Particular attention should be paid to the approach to modeling the organism’s response to high temperatures, as well as to the specific methods used to estimate accumulated degree-days, which can both lead to markedly divergent model projections. This result highlights the need for developmental models that are tailored to the specific system, region, and time scale under study, rather than relying on generic model specifications. One major obstacle to improving degree-day model applications is obtaining suitable temperature data (Higley et al. 1986). Often, mean monthly temperatures are used to calculate degree-days (e.g. Craig et al. (1999); Yang et al. (2006)), despite the fact that even within-day temperature fluctuations can have significant effects on organism development, as well as on disease transmission (Paaijmans et al. 2009, 2010a). Daily, or when possible hourly, temperature data should be used, and careful consideration should be given to the location at which the temperature is measured (Wang 1960; Higley et al. 1986). In some cases, micro-environmental temperature, such as soil temperature (Zhang et al. 2008), or water temperature (Paaijmans et al. 2010b), rather than ambient air temperature, might better represent the conditions experienced by the organism of interest. Finally, the distance between the weather station and the ecological population under study should also be considered (Dabbs 2010). These issues add to other important constraints, such as the limited availability of high spatial and temporal resolution temperature data in developing countries, and the inherent challenges in downscaling projected temperatures to appropriate scales (Bergant and Trdan 2006). These remain major obstacles to effective application of degree-day models to study ecological responses.

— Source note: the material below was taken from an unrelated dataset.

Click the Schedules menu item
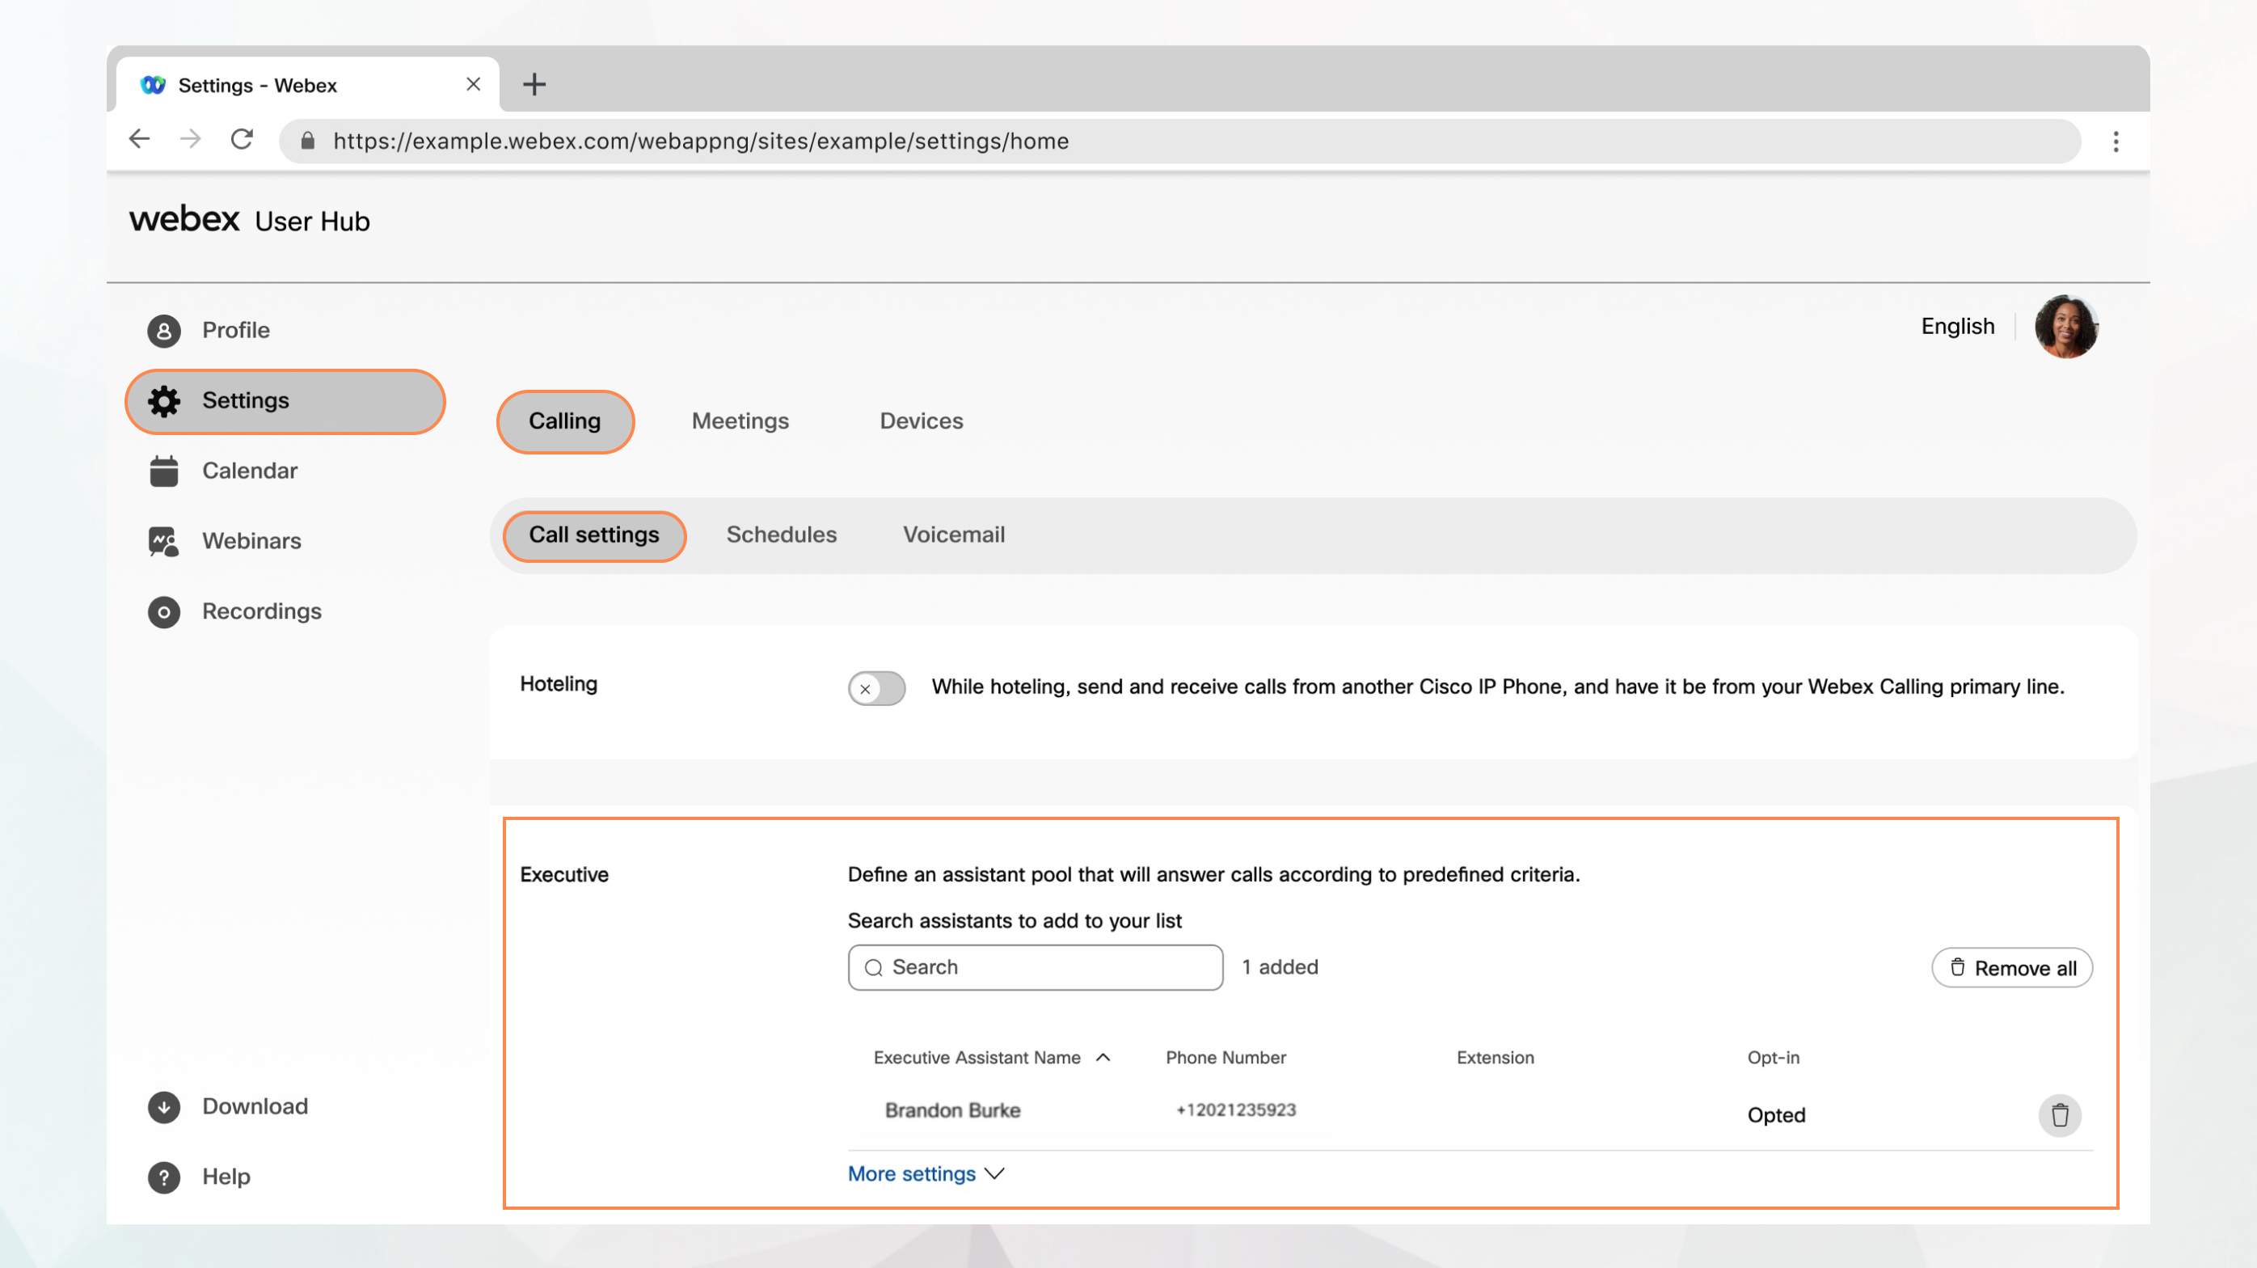 pyautogui.click(x=781, y=535)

Additionally, whether using a linear or a non-linear functional response, establishing that the necessary temperature requirements for development are met may be necessary but not sufficient to establish the viability of an organism in a particular region or climate. Temperature is unquestionably important in governing the development of many organisms, but both linear and nonlinear models generally cannot represent the complete effects of temperature on an organism. Though organisms may continue to develop at the extremes of their temperature range, stress sustained at these temperatures can have important life history implications not captured by these simple models. For example, temperature can influence a multitude of traits, including survival, fecundity, vector biting rate, vector competence, or host immunity (Mordecai et al. 2013; Bensadia et al. 2006; Kilpatrick et al. 2010; Mols and Diederik 1996; Hemerik and van Nes 2008). Additionally, temperature is not the only factor that influences development, as organisms also depend on the availability of sufficient resources (Campbell et al. 1974; Hagstrum and Milliken 1988; Logan et al. 2007), are affected by numerous environmental conditions (e.g. humidity, precipitation) (Wang 1960; Hagstrum and Milliken 1988), and interact in various ways with their surrounding biotic and abiotic environment (Logan et al. 2007). To account for these various factors, many studies incorporate the degree-day framework into detailed population dynamics models (e.g. Hartley et al. (2010); Ogden et al. (2005); Liang et al. (2005); Remais et al. (2007)). Because they account for the interplay of development, mortality, reproduction and other temperature-sensitive processes, such population dynamics models can generate predictions about population viability that differ from models based solely on the degree-day model framework (Moore et al. 2012).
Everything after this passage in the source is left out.